Problem details - The lines from the start of the data up to and including the one with "About Us (360, 2214)" should be returned exactly, and nothing else.

Dataset entries:

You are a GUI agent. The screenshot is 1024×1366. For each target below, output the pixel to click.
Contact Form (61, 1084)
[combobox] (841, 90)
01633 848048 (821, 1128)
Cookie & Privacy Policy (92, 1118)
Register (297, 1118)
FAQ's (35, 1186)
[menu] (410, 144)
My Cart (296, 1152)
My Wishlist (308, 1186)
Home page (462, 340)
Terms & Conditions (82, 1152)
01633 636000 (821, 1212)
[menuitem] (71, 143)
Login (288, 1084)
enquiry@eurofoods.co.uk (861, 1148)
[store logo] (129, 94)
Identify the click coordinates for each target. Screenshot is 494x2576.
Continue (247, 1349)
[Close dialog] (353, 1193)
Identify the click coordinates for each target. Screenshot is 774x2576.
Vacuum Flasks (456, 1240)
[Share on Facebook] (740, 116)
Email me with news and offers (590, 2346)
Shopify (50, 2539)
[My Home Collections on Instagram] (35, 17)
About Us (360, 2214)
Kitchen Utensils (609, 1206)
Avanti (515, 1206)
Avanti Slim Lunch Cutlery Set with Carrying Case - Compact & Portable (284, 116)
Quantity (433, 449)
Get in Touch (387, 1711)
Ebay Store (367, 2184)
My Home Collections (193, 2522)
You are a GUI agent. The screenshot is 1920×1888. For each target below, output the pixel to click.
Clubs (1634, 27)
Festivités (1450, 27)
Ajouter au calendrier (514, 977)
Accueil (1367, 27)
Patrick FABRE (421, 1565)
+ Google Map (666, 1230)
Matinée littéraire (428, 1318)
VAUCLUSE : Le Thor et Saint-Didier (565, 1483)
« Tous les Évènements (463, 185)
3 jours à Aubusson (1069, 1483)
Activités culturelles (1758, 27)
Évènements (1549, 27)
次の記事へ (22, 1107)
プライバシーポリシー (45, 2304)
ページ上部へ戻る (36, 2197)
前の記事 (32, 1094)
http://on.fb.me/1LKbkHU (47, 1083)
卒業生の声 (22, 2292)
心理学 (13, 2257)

Answer to this task -
You are a GUI agent. The screenshot is 1024×1366. For each target below, output the pixel to click.
Contact Form (61, 1084)
[combobox] (841, 90)
01633 848048 (821, 1128)
Cookie & Privacy Policy (92, 1118)
Register (297, 1118)
FAQ's (35, 1186)
[menu] (410, 144)
My Cart (296, 1152)
My Wishlist (308, 1186)
Home page (462, 340)
Terms & Conditions (82, 1152)
01633 636000 (821, 1212)
[menuitem] (71, 143)
Login (288, 1084)
enquiry@eurofoods.co.uk (861, 1148)
[store logo] (129, 94)
Identify the click coordinates for each target. Screenshot is 494x2576.
Continue (247, 1349)
[Close dialog] (353, 1193)
Identify the click coordinates for each target. Screenshot is 774x2576.
Vacuum Flasks (456, 1240)
[Share on Facebook] (740, 116)
Email me with news and offers (590, 2346)
Shopify (50, 2539)
[My Home Collections on Instagram] (35, 17)
About Us (360, 2214)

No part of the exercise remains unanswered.